Add ONLY the total values on top of stacked bars

Question:

I am working with the following bar plot:

Fig 1: bar plot

And I would like to add only the total amount of each index on top of the bars, like this:

Fig 2: with total amount

However, when I use the following code, I only get parts of the stacks of each bar.

import matplotlib.pyplot as plt

data = [['0.01 - 0.1','A'],['0.1 - 0.5','B'],['0.5 - 1.0','B'],['0.01 - 0.1','C'],['> 2.5','A'],['1.0 - 2.5','A'],['> 2.5','A']]

df = pd.DataFrame(data, columns = ['Size','Index'])

### plot

df_new = df.sort_values(['Index'])

list_of_colors_element = ['green','blue','yellow','red','purple']

# Draw
piv = df_new.assign(dummy=1) 
            .pivot_table('dummy', 'Index', 'Size', aggfunc='count', fill_value=0) 
            .rename_axis(columns=None)
ax = piv.plot.bar(stacked=True, color=list_of_colors_element, rot=0, width=1)

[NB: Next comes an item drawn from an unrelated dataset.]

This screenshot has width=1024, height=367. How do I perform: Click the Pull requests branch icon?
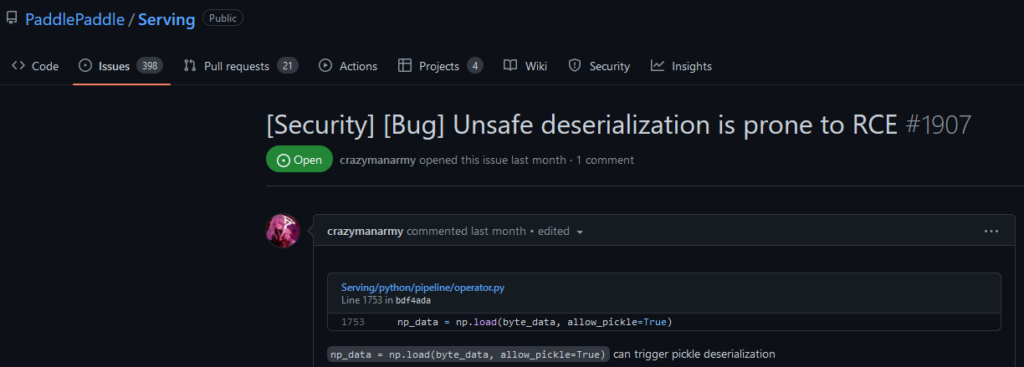(x=190, y=65)
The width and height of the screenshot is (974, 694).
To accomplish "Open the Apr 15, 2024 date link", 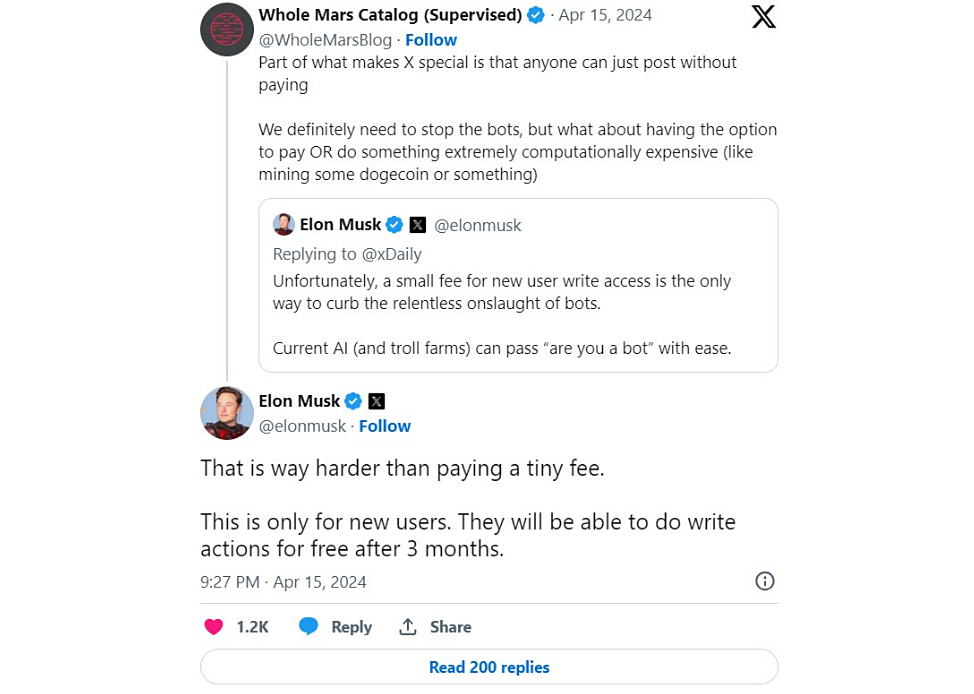I will point(605,15).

ax.bar_label(ax.containers[0],fontsize=9)

# Decorations
plt.title("Index coloured by size", fontsize=22)
plt.ylabel('Amount')
plt.xlabel('Index')
plt.grid(color='black', linestyle='--', linewidth=0.4)
plt.xticks(range(3),fontsize=15)
plt.yticks(fontsize=15)

plt.show()

I have tried with different varieties of ax.bar_label(ax.containers[0],fontsize=9) but none displays the total of the bars.

Asked By: Fred

||

Answers:

As Trenton points out, bar_label is usable only if the topmost segment is never zero (i.e., exists in every stack) but otherwise not. Here are examples of the two cases.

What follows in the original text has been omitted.